▶ **WHAT IS REQUIRED**
Starting with the line that holds "Task: Open Advanced options", repeat each line through the last one below, exactly. Pictures stay out.

Dataset items:
=== Begin Enclosure ===
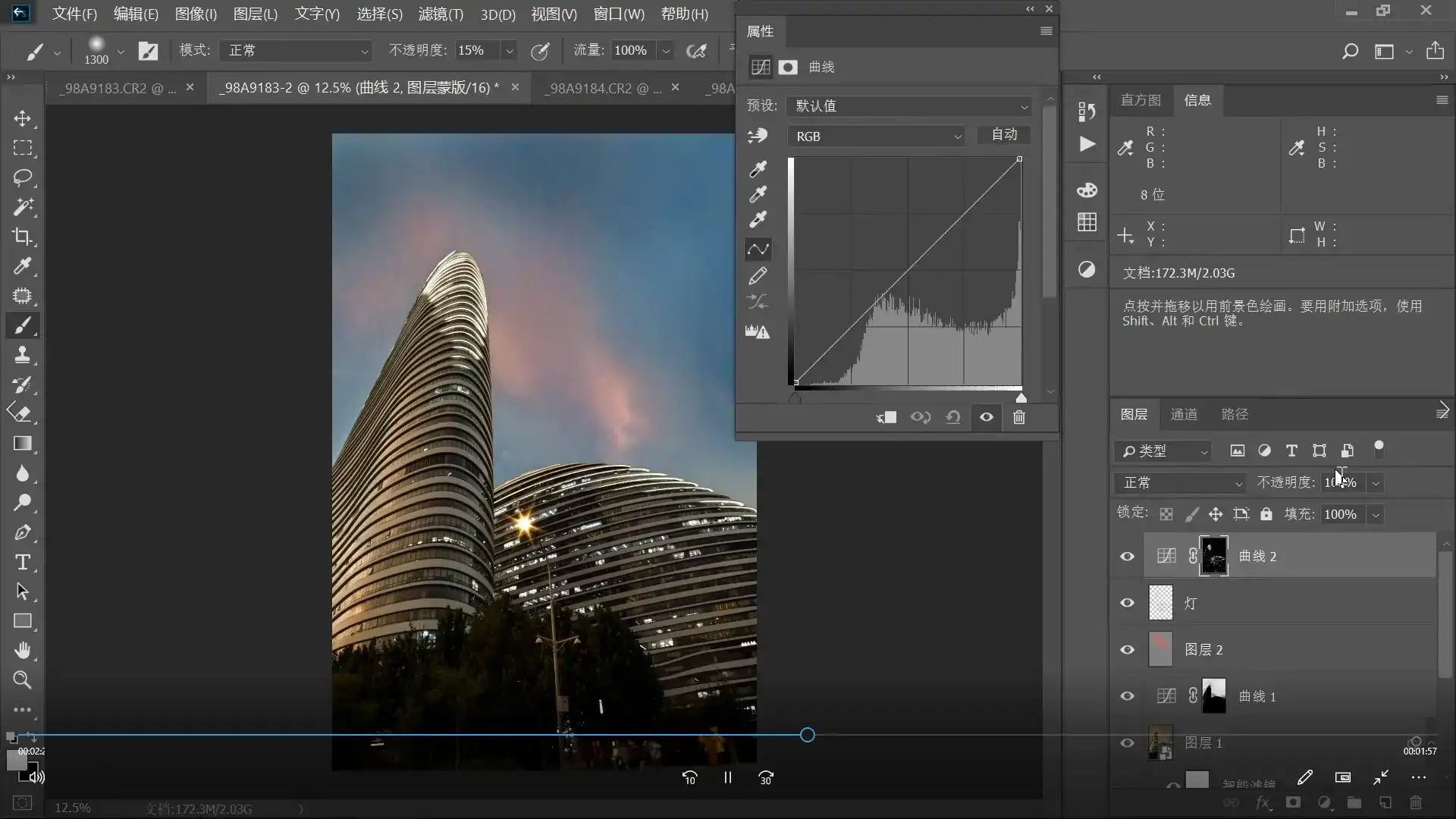Click the white point eyedropper in Curves
1456x819 pixels.
(758, 220)
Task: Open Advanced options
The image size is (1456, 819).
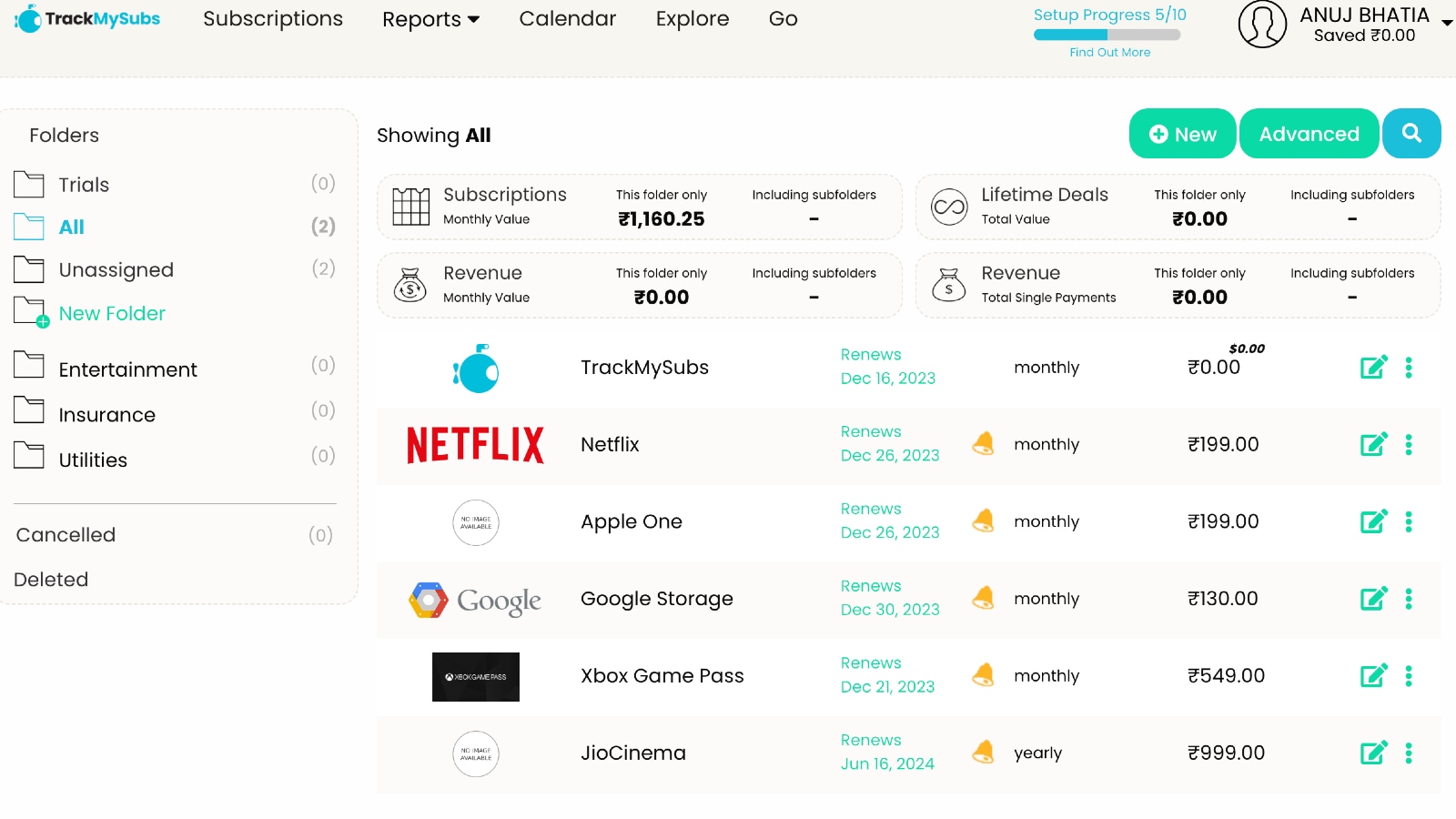Action: [x=1309, y=133]
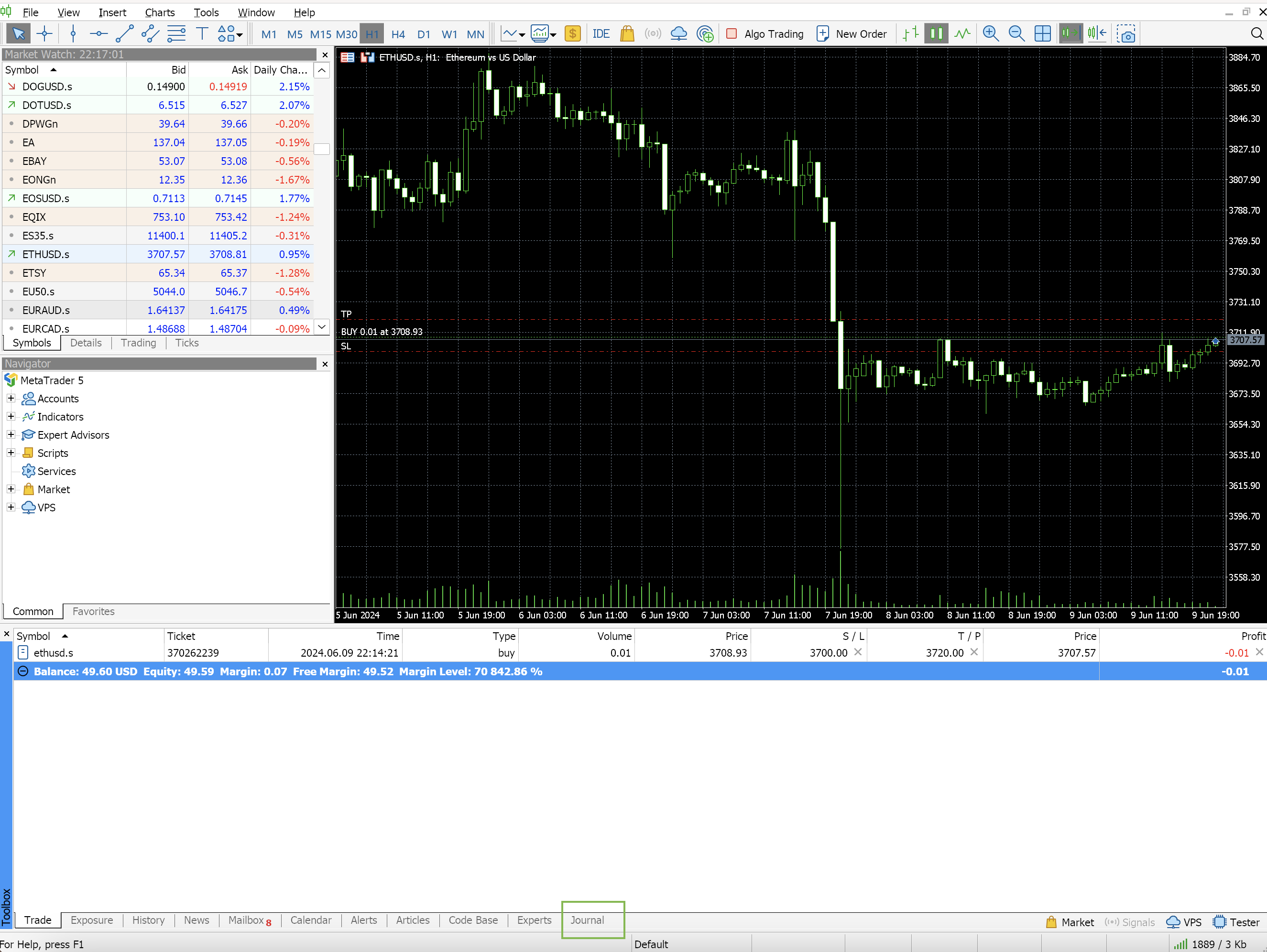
=== End Enclosure ===
▶ **EXERCISE ANSWER**
Task: Open Advanced options
The image size is (1456, 819).
Action: [x=1309, y=133]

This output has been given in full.